[Saved data entries]
- Opening Delimiter -

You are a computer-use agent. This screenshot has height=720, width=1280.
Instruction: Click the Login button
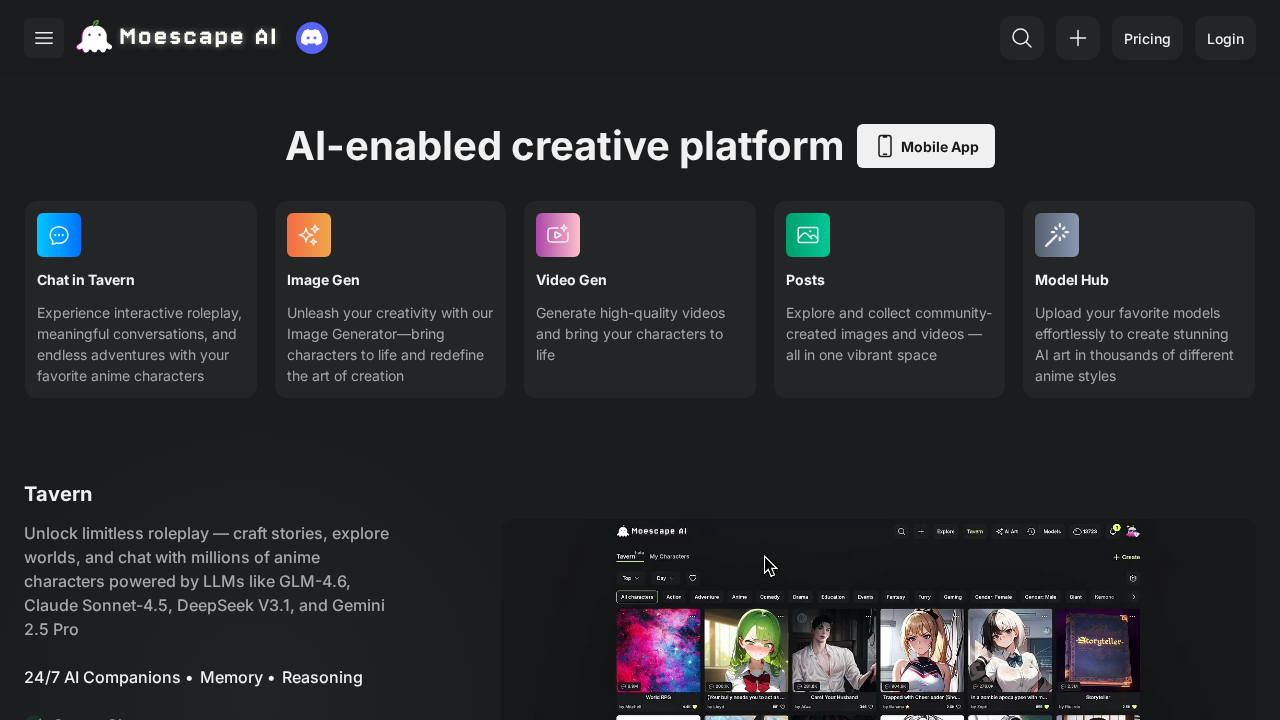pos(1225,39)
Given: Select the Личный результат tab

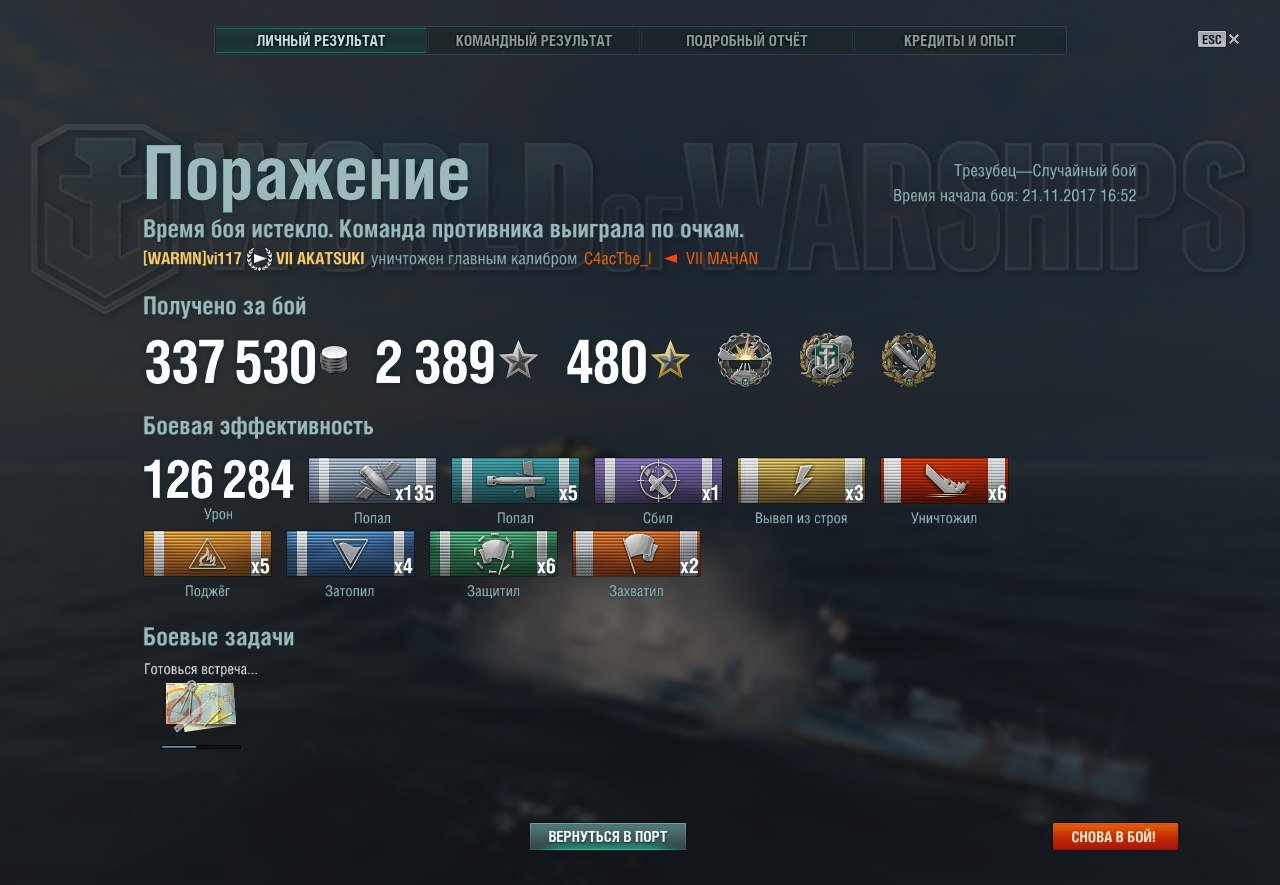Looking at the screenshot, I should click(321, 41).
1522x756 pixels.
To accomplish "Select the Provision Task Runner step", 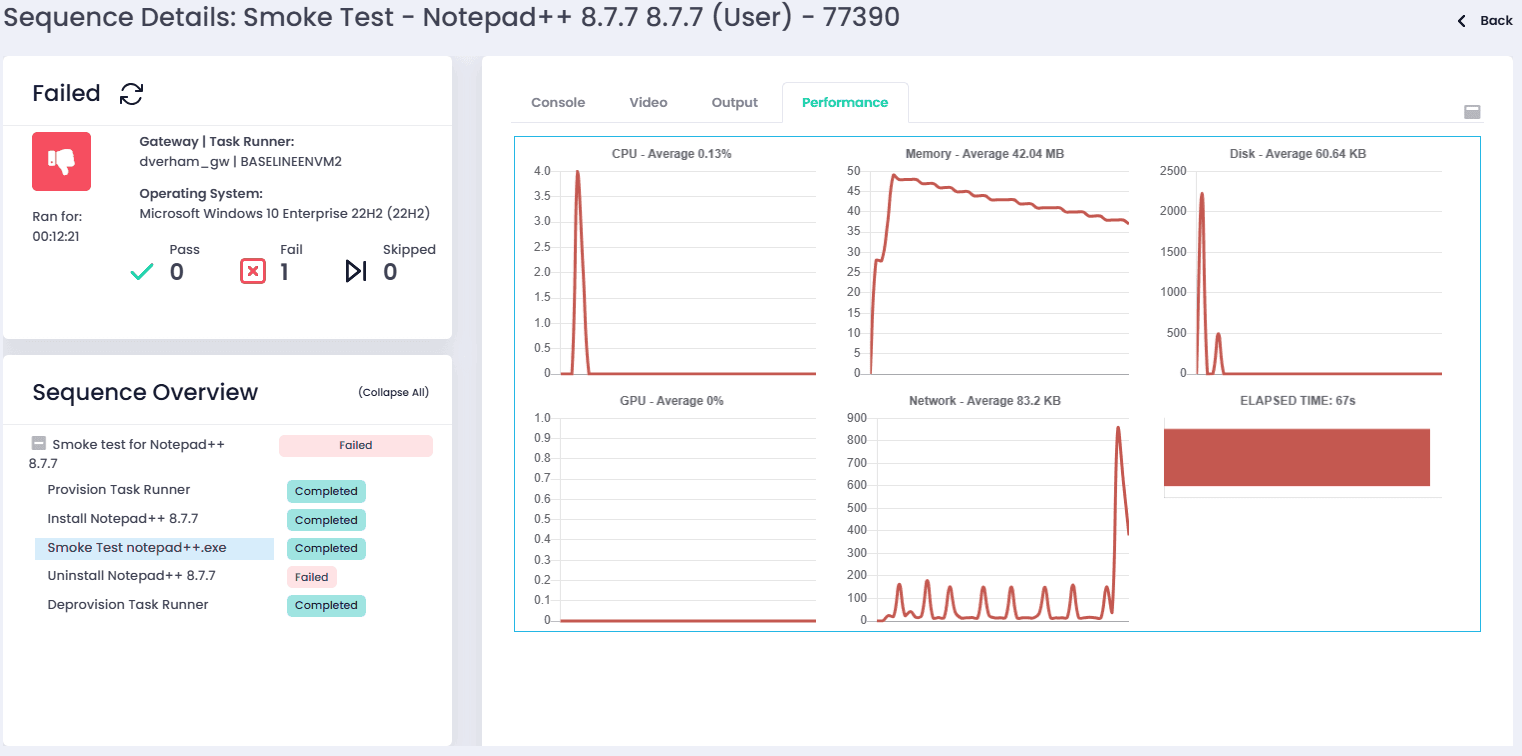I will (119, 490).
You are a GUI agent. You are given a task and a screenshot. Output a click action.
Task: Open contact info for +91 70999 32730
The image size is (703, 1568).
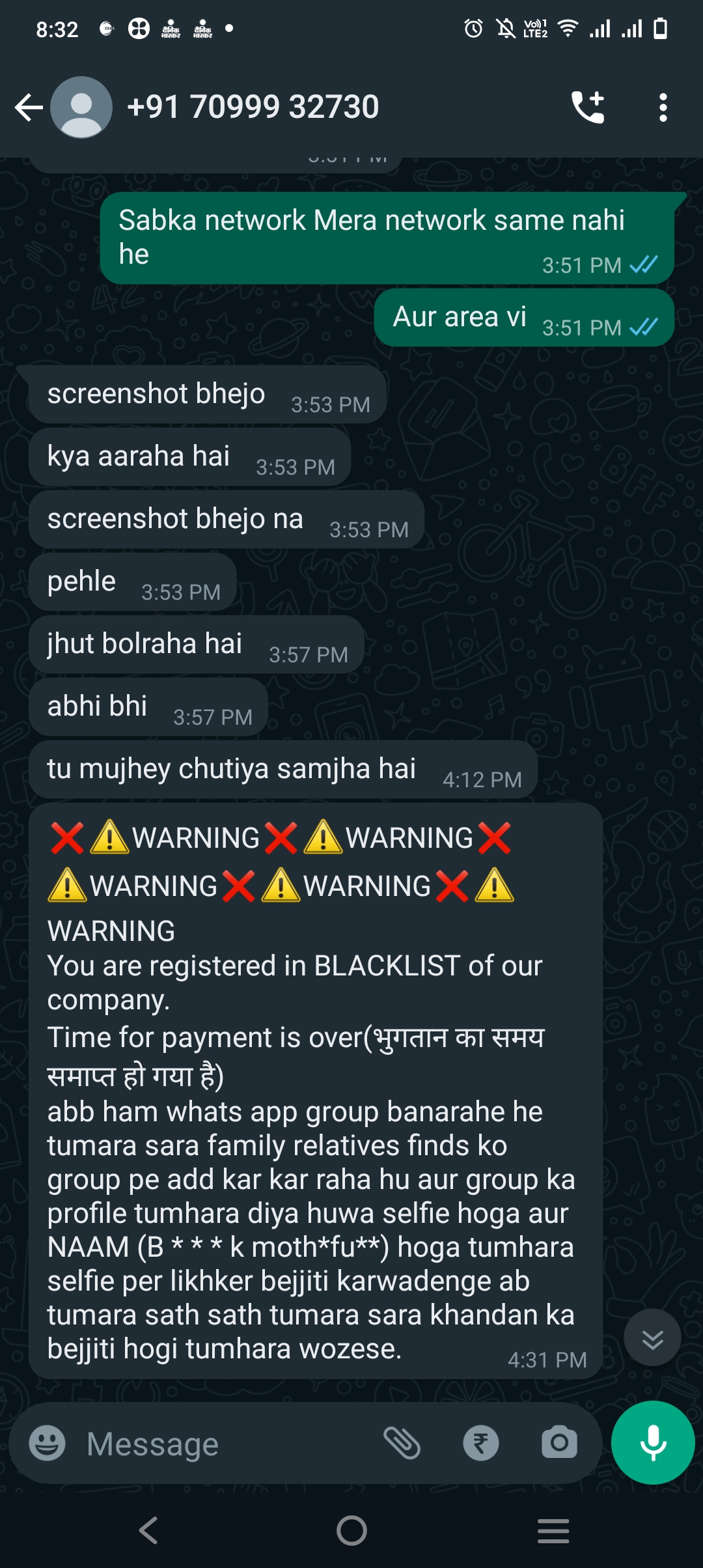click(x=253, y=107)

- Closing Delimiter -

Task requirements:
In the entries above, find each line that has the word "agent". Copy it.

Solution to this exercise:
You are a computer-use agent. This screenshot has height=720, width=1280.
You are a GUI agent. You are given a task and a screenshot. Output a click action.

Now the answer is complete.